Report each line of the entries below that contains the word "beside".

- - -

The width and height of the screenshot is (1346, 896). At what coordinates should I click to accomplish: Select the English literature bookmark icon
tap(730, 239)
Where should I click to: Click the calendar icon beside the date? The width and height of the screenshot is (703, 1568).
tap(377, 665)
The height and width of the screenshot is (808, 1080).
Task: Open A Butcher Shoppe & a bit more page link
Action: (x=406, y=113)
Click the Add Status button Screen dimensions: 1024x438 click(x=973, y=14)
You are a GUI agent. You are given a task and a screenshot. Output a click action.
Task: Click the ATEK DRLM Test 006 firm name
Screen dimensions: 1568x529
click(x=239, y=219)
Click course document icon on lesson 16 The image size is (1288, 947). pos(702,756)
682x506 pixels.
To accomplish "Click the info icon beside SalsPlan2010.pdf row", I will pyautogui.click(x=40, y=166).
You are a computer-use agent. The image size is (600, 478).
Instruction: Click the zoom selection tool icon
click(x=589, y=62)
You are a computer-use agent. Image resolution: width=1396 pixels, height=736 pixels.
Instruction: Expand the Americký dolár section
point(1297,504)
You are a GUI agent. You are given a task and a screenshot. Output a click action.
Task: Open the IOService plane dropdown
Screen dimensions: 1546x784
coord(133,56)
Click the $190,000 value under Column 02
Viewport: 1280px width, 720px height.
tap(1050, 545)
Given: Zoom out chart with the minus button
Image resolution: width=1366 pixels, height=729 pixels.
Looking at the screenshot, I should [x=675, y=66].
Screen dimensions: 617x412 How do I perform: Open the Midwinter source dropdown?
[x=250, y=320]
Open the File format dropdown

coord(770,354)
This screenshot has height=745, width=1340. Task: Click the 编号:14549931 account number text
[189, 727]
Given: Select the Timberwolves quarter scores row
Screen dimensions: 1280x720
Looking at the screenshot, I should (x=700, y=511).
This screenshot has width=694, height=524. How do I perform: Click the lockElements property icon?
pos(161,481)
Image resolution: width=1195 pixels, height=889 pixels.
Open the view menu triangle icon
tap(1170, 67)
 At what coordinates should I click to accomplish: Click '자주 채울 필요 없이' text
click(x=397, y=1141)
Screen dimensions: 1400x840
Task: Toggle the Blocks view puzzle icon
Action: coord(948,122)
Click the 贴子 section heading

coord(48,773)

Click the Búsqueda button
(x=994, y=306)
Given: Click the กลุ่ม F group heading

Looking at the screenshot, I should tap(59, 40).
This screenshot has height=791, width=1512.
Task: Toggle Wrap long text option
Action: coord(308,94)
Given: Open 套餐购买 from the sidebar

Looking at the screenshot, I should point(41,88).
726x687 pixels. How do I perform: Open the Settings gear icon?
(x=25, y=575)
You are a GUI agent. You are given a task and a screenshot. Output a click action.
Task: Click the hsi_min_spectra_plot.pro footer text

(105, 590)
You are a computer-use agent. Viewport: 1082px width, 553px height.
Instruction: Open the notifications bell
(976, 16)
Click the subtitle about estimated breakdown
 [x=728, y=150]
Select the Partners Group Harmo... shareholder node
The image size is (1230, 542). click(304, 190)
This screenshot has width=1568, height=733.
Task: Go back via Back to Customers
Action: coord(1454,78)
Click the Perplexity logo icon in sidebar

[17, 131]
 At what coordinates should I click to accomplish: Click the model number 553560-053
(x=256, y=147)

- - -

**OUTPUT:**
Where should I click to: Click the calendar icon beside the date? The width and height of the screenshot is (703, 1568).
To accomplish "Click the info icon beside SalsPlan2010.pdf row", I will pyautogui.click(x=40, y=166).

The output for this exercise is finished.